Pierwszy raz widze taka plombe, a latalem z 20 razy zarowno EU jak i USA.
Niektorzy kupuja sobie klodki lub maja zamki z szyfrem w walizkach.
Naprawde jest bardzo podejrzane zeby ktos kradl ciuchy.
Widziałem twe buty na discovery na licytacji, gościu był zawiedziony powiedział ze wolał by męskie.
Tez widziałem je na Discovery, Bear Grylls cisnął w nich przez dżungle amazońską
[45] Shekerrr
Nigdy nie spotkałem się z taką opaską, a latam kilka razy w ciągu roku.

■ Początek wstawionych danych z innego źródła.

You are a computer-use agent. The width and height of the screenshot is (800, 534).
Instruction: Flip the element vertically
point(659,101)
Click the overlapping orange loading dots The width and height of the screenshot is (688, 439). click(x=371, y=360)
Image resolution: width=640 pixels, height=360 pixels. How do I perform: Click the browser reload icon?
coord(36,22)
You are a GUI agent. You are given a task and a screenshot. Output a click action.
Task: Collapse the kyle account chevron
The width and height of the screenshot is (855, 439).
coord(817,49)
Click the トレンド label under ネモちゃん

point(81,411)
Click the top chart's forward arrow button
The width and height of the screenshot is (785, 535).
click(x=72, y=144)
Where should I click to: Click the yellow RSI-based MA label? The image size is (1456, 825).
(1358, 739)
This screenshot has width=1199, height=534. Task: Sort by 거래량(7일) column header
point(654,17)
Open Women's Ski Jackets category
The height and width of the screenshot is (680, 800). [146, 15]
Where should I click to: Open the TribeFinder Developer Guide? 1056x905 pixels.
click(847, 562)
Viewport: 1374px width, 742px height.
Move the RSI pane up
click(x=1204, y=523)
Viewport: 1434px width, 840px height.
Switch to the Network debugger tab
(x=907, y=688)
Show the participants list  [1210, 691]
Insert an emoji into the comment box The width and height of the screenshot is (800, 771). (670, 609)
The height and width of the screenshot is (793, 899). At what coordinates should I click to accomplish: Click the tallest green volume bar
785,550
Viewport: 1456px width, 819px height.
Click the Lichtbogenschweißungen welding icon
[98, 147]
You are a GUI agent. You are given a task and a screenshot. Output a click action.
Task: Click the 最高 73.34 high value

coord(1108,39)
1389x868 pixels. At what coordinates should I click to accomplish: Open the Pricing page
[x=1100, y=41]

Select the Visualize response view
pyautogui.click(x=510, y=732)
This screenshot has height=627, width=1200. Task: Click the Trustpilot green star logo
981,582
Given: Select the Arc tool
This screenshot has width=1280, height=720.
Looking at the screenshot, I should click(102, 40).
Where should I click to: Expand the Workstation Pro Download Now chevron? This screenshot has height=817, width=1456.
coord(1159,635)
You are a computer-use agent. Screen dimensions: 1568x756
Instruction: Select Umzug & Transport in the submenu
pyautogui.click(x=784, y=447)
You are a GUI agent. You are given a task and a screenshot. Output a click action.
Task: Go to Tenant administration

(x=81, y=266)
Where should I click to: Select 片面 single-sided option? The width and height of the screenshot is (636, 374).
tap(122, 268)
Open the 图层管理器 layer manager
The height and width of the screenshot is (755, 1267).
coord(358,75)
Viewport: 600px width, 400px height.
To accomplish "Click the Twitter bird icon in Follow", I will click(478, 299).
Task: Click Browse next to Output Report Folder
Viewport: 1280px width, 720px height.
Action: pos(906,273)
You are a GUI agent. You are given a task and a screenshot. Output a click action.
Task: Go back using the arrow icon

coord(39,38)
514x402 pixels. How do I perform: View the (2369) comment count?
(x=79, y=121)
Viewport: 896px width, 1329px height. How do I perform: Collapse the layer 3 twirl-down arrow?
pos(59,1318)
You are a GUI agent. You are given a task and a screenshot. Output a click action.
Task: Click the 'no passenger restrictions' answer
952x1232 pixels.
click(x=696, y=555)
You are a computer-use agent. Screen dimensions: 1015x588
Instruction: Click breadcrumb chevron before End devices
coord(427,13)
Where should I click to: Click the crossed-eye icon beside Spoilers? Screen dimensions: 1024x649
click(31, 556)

Natomiast czasami widzę jak ludzie zakładają sobie coś takiego ->
Nie uchroni cię przed złodziejstwem. ale od razu widać czy ktoś grzebał ci w bagażu, bo tego się nie da zdjąć, tylko przeciąć.
[52] No i co z tego czy stwierdzisz od razu na lotnisku czy w hotelu? Jak napisali niektrorzy nikt ci pieniedzy nie odda bo nie da sie udowodnic co miales w walizce przed lotem i po locie. Mozesze miec nawet faktury, rachunki, cla cokolowiek a i tak nic nie udowodnisz.
Co ciekawe zupelnie inaczej by sprawa wygladala gdby zostala zgubiona cala walizke, a ty mialbys wykupione ubezpieczenie. Jednak 99.9% "zaginionych" bagazy jest dostarczanych przez linie lotnicze na ich koszt pare dni po twoim przylocie.
Cenne rzeczy upycha sie po kieszeniach i podrecznym. I tak jak napisalem jest bardzo malo prawdopodone zeby ktos z obslugi lotniska dokonal rabunku butow.
[53] Nie twierdzę, że to jest zabezpieczenie, tylko kilka razy widziałem.
Sam cenne rzeczy mam w podręcznym. Ale daje ci jakąś wiedzę czy ci ukradziono, czy zostawiłeś pod łóżkiem w hotelu :)
Być może te opaski zakładają tylko w niektórych liniach, nie wiem jakimi latacie ale za każdym razem gdy leciałem "Wizzarem" to zawsze zakładali mi taką plombę.